Variants of NB and SVM are often used as baseline methods for text classification, but their performance varies greatly depending on the model variant, features used and task/ dataset. Based on these observations, we identify simple NB and SVM variants which outperform most published results on text datasets, sometimes providing a new state-of-the-art performance level.

Now let’s get into implementation, here I am using IMDB dataset to classify the movie review into positive and negative classes.

The sentiment classification task consists of predicting the polarity (positive or negative) of a given text.

To get the dataset, in your terminal run the following commands:

The sentiment classification task consists of predicting the polarity (positive or negative) of a given text.
To get the dataset, in your terminal run the following commands:
wget http://ai.stanford.edu/~amaas/data/sentiment/aclImdb_v1.tar.gz
gunzip aclImdb_v1.tar.gz
tar -xvf aclImdb_v1.tar

Tokenizing and term-document matrix creation

PATH='data/aclImdb/'
names = ['neg','pos']
%ls {PATH}
aclImdb_v1.tar.gz imdbEr.txt imdb.vocab models/ README test/ tmp/ train/
%ls {PATH}train
aclImdb/ all_val/ neg/ tmp/ unsupBow.feat urls_pos.txt
all/ labeledBow.feat pos/ unsup/ urls_neg.txt urls_unsup.txt
%ls {PATH}train/pos | head
trn,trn_y = texts_labels_from_folders(f'{PATH}train',names)
val,val_y = texts_labels_from_folders(f'{PATH}test',names)
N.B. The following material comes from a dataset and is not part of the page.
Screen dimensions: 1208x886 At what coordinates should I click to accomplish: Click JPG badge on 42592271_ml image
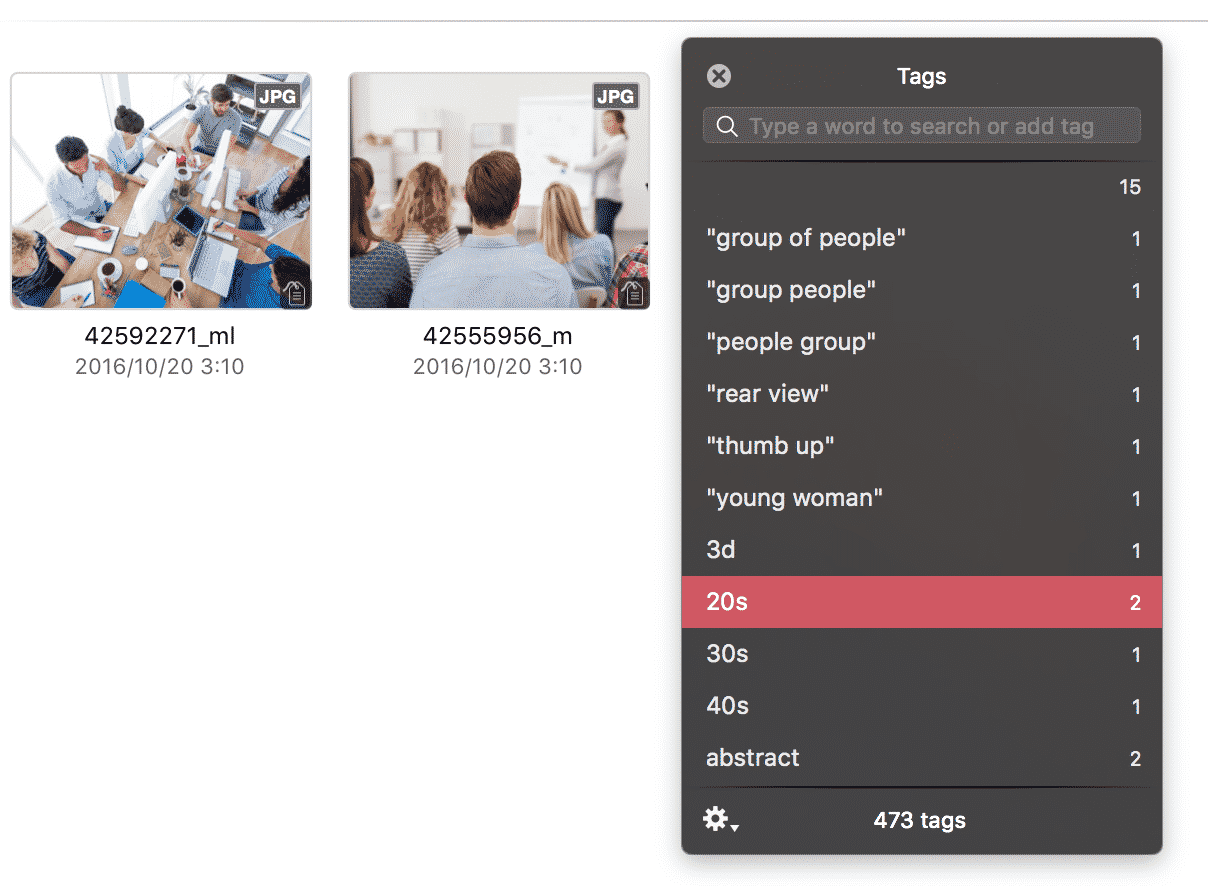point(278,96)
Here is the text of the first review

trn[0]
"Story of a man who has unnatural feelings for a pig. Starts out with a opening scene that is a terrific example of absurd comedy. A formal orchestra audience is turned into an insane, violent mob by the crazy chantings of it's singers. Unfortunately it stays absurd the WHOLE time with no general narrative eventually making it just too off putting. Even those from the era should be turned off. The cryptic dialogue would make Shakespeare seem easy to a third grader. On a technical level it's better than you might think with some good cinematography by future great Vilmos Zsigmond. Future stars Sally Kirkland and Frederic Forrest can be seen briefly."
trn_y[0]
0

CountVectorizer converts a collection of text documents to a matrix of token counts (part of sklearn.feature_extraction.text).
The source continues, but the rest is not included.